LLM4Decompile: Neurosymbolic Decompilation

Updated 20 March 2026

The paper demonstrates a neurosymbolic pipeline that reconstructs high-level code from low-level representations using static analysis, multi-phase Chain-of-Thought prompting, and test-driven refinement.
LLM4Decompile is defined by its integration of explicit symbolic insights, such as stack traces and control-flow graphs, with LLM reasoning to enhance accuracy and readability.
The system shows significant performance improvements with benchmarks indicating up to a 27.5 percentage point increase in functional correctness and human-centric readability.
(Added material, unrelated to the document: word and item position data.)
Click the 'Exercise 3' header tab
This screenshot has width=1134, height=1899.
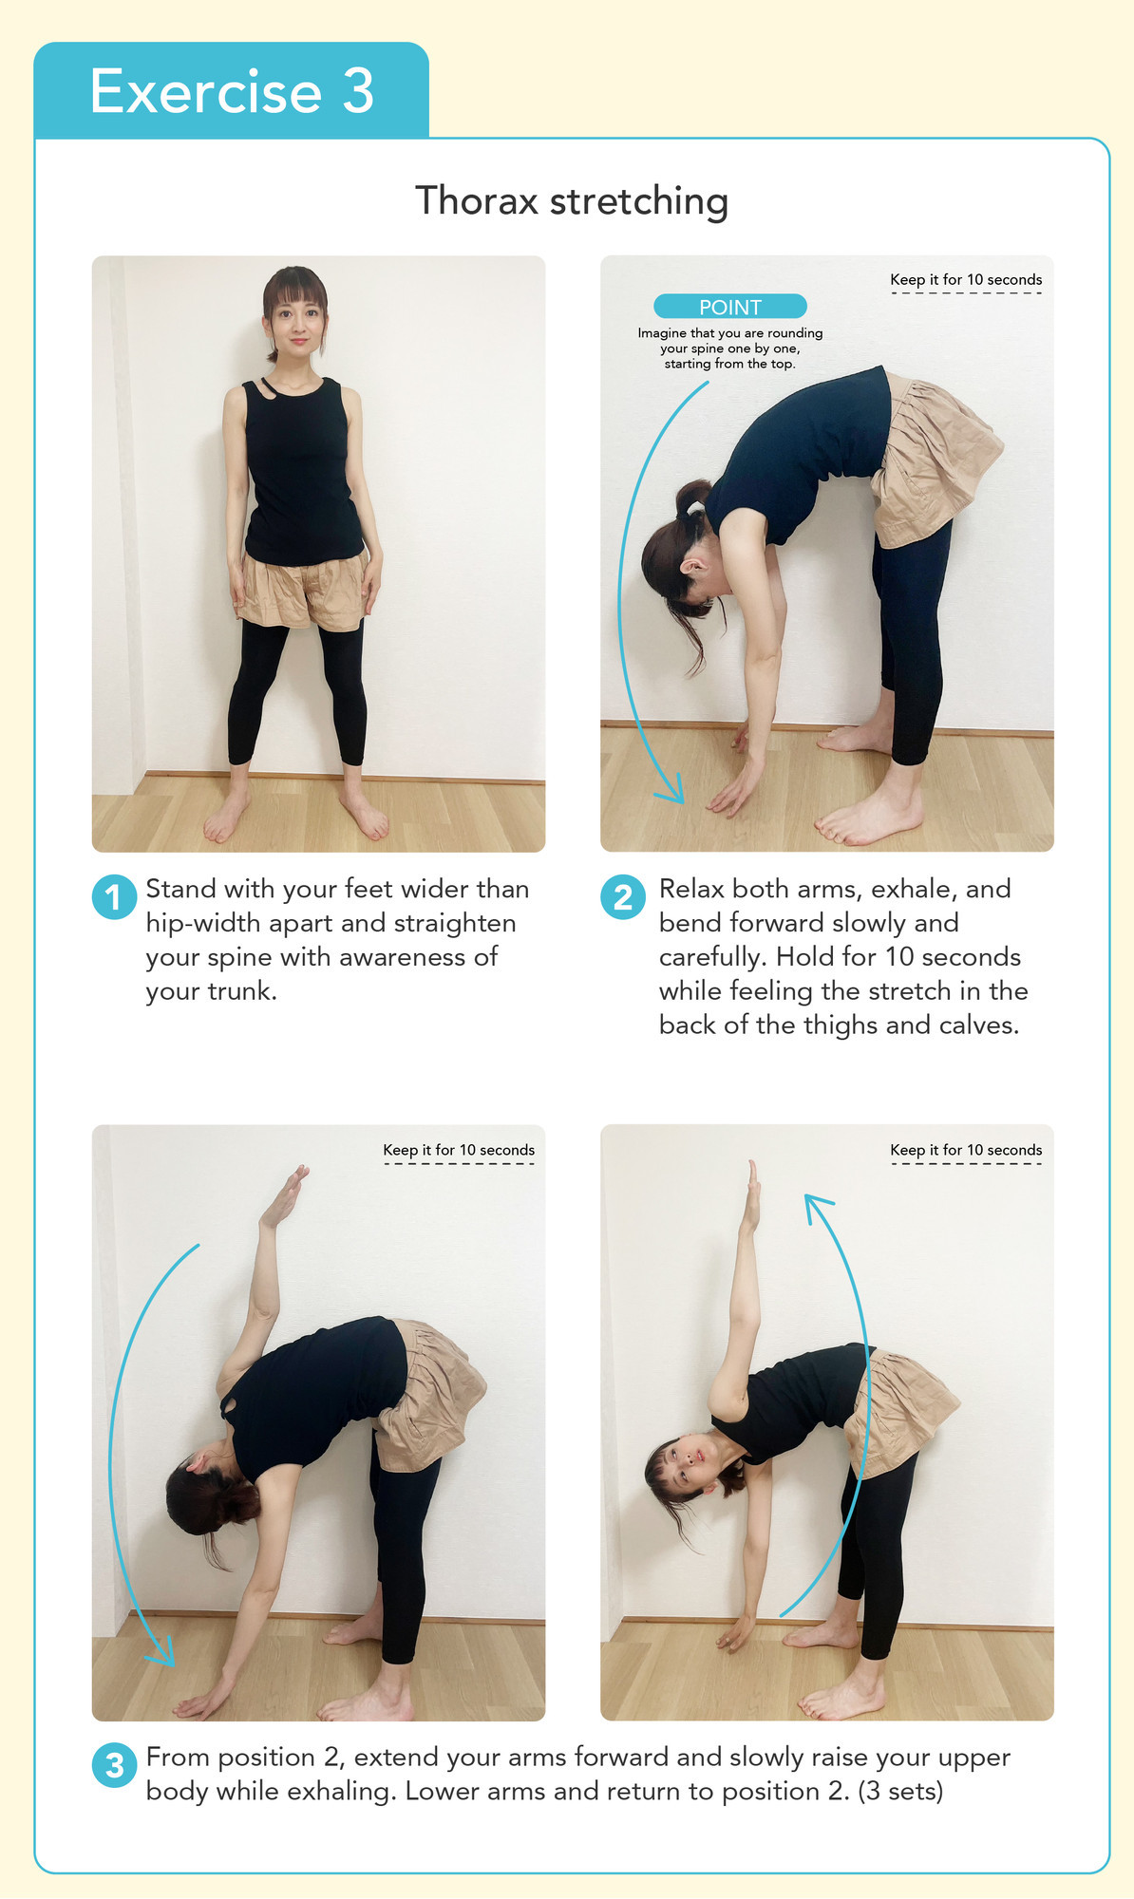(x=231, y=90)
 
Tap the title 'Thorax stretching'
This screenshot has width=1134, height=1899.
(x=572, y=201)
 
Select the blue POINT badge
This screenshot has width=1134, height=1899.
(x=729, y=307)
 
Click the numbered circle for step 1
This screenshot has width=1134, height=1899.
(x=114, y=897)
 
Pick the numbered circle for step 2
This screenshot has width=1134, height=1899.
(x=623, y=897)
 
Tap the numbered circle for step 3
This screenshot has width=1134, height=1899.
(x=114, y=1765)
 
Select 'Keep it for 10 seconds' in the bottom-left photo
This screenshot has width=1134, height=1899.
(x=459, y=1150)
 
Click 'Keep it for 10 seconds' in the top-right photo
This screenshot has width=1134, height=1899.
(x=966, y=280)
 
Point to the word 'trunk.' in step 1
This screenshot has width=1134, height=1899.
(x=241, y=991)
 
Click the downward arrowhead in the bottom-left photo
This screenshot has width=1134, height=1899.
(x=161, y=1651)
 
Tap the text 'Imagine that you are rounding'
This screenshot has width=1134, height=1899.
(x=730, y=333)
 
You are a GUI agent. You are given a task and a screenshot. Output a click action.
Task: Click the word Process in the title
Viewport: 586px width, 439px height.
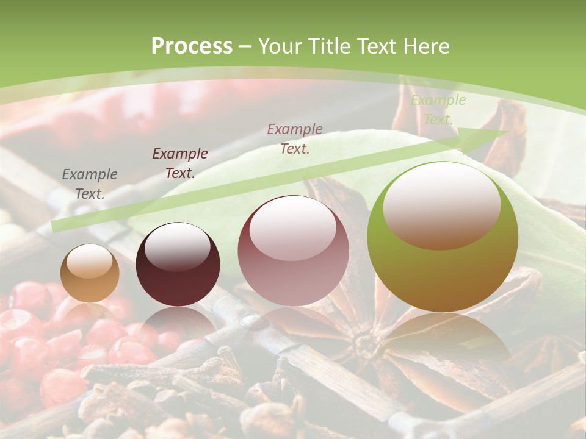tap(192, 46)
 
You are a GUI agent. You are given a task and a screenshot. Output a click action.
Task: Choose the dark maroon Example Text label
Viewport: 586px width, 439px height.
tap(180, 163)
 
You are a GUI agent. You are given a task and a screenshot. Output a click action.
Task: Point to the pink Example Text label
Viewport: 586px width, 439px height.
tap(295, 138)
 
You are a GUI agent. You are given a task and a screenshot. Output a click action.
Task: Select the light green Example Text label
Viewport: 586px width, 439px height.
tap(438, 110)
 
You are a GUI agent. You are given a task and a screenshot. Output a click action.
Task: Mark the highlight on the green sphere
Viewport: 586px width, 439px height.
tap(441, 205)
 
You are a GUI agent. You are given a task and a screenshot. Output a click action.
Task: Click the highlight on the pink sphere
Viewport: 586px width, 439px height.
tap(292, 227)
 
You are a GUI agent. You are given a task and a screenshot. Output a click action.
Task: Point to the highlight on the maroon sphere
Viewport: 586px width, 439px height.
tap(177, 246)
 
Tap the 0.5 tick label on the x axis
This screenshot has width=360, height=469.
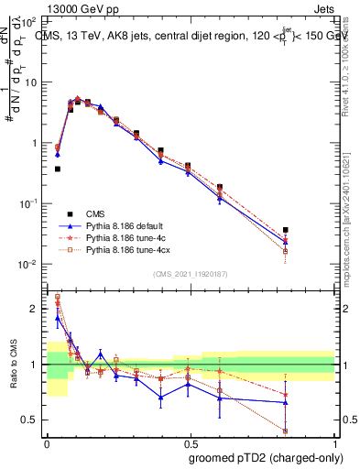tap(191, 443)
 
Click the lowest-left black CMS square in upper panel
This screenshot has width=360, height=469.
tap(58, 169)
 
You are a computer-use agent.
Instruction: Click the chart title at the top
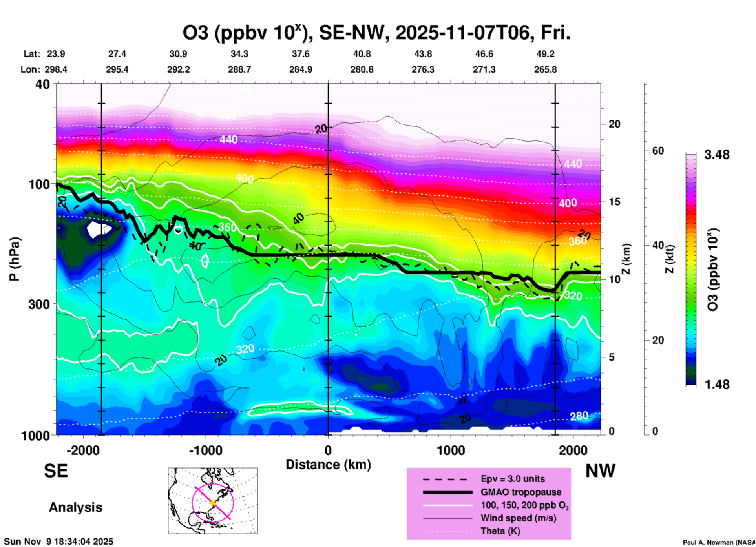pos(376,33)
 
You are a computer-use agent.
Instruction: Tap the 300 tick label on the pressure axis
pos(39,304)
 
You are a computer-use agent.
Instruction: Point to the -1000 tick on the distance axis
pos(206,450)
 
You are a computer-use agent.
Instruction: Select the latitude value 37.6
pos(300,54)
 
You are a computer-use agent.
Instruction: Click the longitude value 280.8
pos(362,69)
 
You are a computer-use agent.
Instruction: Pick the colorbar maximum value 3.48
pos(717,155)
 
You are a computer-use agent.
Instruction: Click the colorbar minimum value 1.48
pos(717,385)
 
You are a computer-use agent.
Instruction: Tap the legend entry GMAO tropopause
pos(521,492)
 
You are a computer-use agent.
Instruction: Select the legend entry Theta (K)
pos(500,531)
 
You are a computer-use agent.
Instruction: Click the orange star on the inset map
pos(213,503)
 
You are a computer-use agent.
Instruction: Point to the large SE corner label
pos(56,471)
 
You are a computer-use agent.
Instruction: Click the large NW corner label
pos(600,471)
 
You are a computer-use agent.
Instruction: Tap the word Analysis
pos(75,507)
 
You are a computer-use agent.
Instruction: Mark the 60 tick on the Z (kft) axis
pos(658,151)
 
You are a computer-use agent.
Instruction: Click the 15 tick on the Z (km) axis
pos(614,202)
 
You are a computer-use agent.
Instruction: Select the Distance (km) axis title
pos(328,465)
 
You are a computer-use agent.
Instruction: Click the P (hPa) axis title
pos(15,259)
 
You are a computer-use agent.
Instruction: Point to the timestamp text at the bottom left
pos(59,542)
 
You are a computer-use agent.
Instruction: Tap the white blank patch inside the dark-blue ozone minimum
pos(97,229)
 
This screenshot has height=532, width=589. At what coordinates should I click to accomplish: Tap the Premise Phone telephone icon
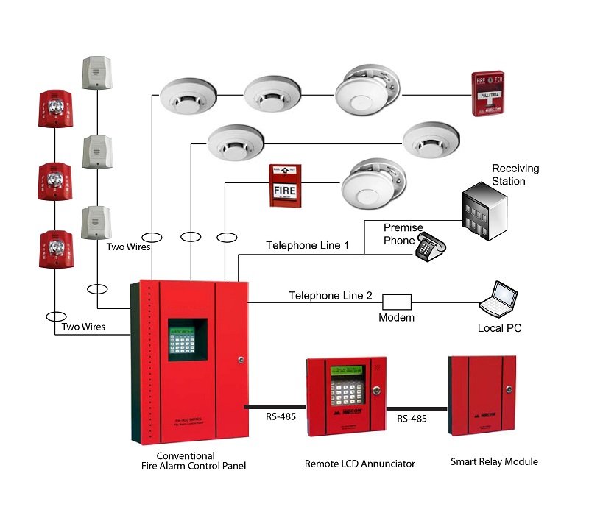point(431,248)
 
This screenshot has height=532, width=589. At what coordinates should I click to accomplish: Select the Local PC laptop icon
point(498,298)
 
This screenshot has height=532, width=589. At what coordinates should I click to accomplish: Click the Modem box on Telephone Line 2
point(396,301)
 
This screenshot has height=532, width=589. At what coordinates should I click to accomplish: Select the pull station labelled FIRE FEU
point(493,95)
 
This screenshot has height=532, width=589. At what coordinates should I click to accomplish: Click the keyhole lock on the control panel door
point(240,360)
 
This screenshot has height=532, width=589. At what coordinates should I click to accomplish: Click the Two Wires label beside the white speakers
point(128,247)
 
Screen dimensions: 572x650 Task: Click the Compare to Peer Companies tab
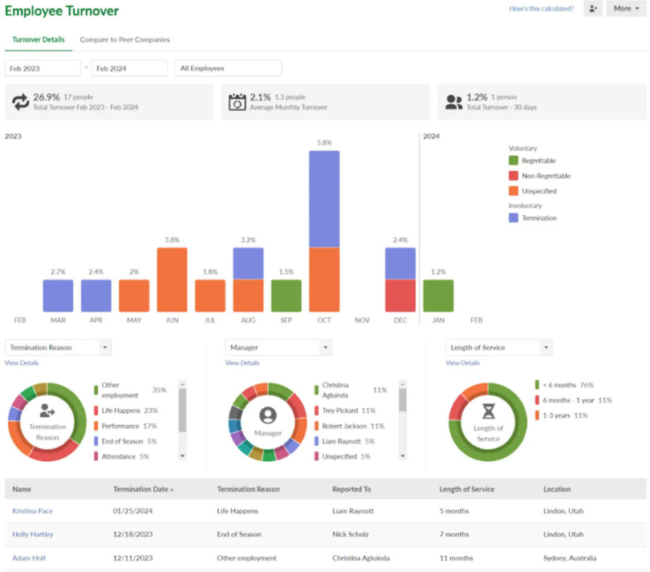click(x=124, y=39)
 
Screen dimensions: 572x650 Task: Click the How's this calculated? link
click(x=541, y=9)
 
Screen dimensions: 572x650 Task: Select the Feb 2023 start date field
click(x=43, y=68)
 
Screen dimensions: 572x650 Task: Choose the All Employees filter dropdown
click(x=228, y=68)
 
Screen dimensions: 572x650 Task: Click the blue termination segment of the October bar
click(x=324, y=198)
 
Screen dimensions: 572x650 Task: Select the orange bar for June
click(x=172, y=280)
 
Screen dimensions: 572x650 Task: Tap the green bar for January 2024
click(x=438, y=296)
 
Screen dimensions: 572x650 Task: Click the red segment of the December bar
click(x=400, y=296)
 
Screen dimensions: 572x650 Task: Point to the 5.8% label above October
click(x=324, y=143)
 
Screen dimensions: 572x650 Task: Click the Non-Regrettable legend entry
click(x=545, y=176)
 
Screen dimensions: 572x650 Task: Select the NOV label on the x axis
click(x=362, y=321)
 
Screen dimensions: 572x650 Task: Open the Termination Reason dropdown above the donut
click(x=58, y=348)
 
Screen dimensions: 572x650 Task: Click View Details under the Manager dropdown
click(x=242, y=363)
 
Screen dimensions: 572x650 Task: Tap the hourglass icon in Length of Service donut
click(x=488, y=411)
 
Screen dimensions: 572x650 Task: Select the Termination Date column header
click(x=144, y=488)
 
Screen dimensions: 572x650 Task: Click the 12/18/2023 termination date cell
click(x=132, y=534)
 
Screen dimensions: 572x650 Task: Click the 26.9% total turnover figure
click(x=47, y=96)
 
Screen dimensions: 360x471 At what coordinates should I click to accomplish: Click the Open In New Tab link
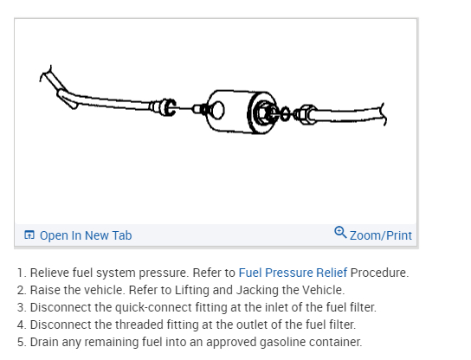pos(85,235)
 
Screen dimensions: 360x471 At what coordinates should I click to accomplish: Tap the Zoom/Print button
pos(381,235)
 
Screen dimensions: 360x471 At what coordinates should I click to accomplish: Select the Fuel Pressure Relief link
pos(293,273)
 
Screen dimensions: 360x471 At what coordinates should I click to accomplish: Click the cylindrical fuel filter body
pos(234,108)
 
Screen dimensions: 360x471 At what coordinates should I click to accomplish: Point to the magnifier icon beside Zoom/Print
pos(340,234)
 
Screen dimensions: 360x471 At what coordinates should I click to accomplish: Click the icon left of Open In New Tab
pos(29,235)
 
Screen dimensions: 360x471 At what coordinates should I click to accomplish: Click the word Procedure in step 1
pos(378,273)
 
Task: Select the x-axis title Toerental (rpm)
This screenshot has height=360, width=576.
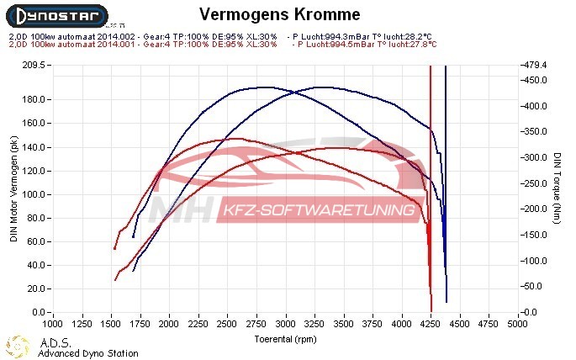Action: (286, 339)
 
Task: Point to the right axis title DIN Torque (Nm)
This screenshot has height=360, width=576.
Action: (557, 188)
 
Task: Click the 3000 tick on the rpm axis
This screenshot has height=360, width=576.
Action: (286, 323)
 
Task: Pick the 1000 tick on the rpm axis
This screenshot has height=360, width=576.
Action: (52, 323)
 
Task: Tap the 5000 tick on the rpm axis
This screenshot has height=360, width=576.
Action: (520, 323)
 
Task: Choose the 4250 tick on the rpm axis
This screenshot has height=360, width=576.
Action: (432, 323)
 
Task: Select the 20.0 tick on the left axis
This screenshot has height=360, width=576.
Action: (37, 289)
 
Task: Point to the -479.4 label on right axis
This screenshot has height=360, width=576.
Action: (535, 65)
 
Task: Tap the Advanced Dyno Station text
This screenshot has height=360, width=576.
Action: (87, 353)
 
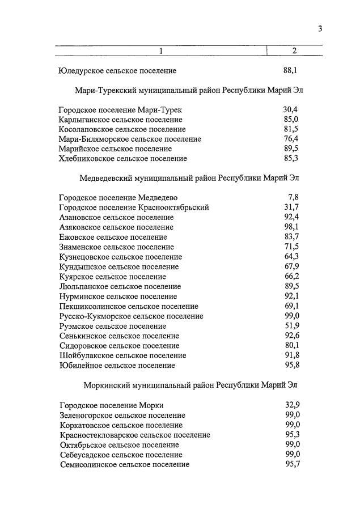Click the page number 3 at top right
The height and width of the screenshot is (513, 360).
click(x=320, y=29)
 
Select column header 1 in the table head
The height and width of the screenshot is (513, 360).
click(x=160, y=51)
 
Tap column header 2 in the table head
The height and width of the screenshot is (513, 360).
click(x=294, y=51)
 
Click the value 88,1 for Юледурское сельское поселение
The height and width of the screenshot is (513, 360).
click(x=290, y=71)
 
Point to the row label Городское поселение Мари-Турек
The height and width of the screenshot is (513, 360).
click(x=120, y=109)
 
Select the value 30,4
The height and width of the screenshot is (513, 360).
click(x=290, y=109)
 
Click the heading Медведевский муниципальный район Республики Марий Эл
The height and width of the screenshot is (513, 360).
click(x=189, y=177)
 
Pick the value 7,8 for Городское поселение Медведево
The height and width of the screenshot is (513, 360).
click(x=293, y=197)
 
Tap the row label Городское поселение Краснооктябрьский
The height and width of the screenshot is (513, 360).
click(x=133, y=207)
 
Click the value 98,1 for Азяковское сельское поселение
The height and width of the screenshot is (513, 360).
click(x=291, y=227)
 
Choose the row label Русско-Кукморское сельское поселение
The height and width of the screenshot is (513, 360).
click(x=130, y=316)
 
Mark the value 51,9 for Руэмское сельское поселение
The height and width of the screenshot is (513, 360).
click(x=291, y=326)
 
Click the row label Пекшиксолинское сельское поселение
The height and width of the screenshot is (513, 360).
click(x=128, y=306)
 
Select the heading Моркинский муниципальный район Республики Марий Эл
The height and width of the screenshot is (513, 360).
click(x=190, y=385)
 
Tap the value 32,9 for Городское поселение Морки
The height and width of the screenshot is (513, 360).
click(x=292, y=405)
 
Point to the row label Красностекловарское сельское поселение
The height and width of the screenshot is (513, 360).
click(x=134, y=435)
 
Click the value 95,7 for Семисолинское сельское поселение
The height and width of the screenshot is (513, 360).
click(x=292, y=464)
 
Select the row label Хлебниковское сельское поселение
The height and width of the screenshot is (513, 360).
click(x=122, y=159)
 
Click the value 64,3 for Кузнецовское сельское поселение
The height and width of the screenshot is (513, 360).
click(x=291, y=257)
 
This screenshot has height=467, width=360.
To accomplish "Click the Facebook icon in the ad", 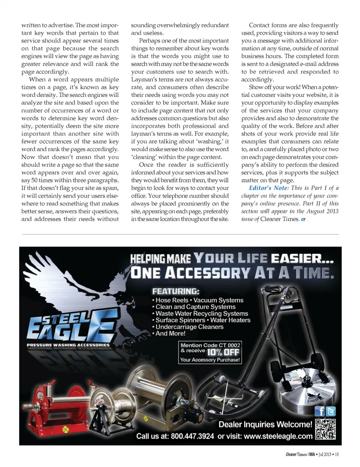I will (320, 411).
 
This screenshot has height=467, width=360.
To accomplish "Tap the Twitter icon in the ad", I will (331, 411).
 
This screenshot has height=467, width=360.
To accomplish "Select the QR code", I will (325, 429).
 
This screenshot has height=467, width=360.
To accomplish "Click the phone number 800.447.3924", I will (192, 436).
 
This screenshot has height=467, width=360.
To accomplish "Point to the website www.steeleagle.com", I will (278, 436).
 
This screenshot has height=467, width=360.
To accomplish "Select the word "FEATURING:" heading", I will (176, 291).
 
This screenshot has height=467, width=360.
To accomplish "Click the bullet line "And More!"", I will (171, 333).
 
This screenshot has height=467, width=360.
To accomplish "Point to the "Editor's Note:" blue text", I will (269, 188).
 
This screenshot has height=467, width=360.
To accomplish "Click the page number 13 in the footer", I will (337, 454).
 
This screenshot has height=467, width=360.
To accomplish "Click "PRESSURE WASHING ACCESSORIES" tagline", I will (68, 345).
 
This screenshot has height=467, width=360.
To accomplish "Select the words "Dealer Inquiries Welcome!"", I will (265, 424).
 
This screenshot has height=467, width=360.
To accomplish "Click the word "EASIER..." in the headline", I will (302, 258).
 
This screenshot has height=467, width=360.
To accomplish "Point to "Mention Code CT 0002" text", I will (210, 345).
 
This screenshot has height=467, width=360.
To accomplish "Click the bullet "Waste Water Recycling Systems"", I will (202, 313).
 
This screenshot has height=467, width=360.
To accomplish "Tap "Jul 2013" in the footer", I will (325, 454).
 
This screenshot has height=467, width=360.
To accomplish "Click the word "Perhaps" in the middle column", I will (149, 41).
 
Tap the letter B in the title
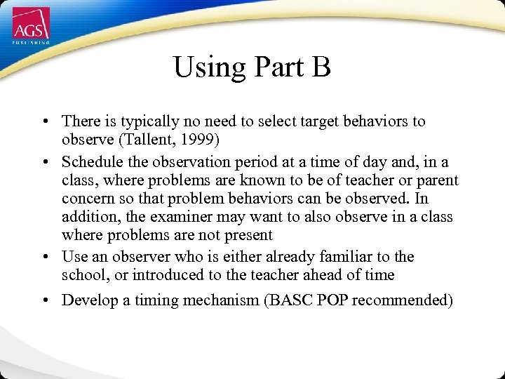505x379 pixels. (x=320, y=67)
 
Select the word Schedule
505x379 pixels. (x=90, y=162)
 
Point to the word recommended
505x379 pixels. (x=402, y=300)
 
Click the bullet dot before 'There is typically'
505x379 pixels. (x=45, y=122)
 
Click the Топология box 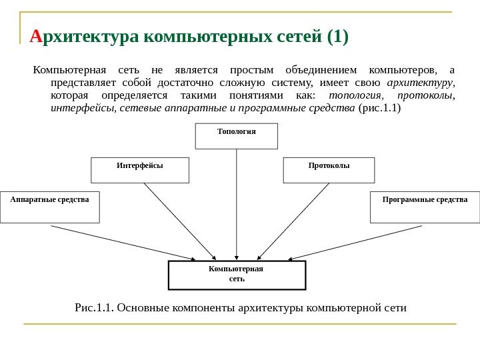pyautogui.click(x=236, y=135)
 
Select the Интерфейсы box pyautogui.click(x=140, y=170)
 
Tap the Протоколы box pyautogui.click(x=329, y=170)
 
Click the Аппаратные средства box pyautogui.click(x=49, y=207)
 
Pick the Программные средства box pyautogui.click(x=425, y=207)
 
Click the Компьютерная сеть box pyautogui.click(x=237, y=275)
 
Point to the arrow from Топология pyautogui.click(x=237, y=200)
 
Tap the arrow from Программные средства pyautogui.click(x=357, y=241)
LLM for Decompilation (LLM4Decompile) refers to a class of neurosymbolic frameworks and LLM-based architectures that reconstruct high-level source code from low-level representations such as binaries, assembly, or IR. These systems integrate advanced program analysis with the reasoning, translation, and code synthesis capabilities of state-of-the-art LLMs, explicitly targeting functional correctness, readability, and usability of the decompiled output.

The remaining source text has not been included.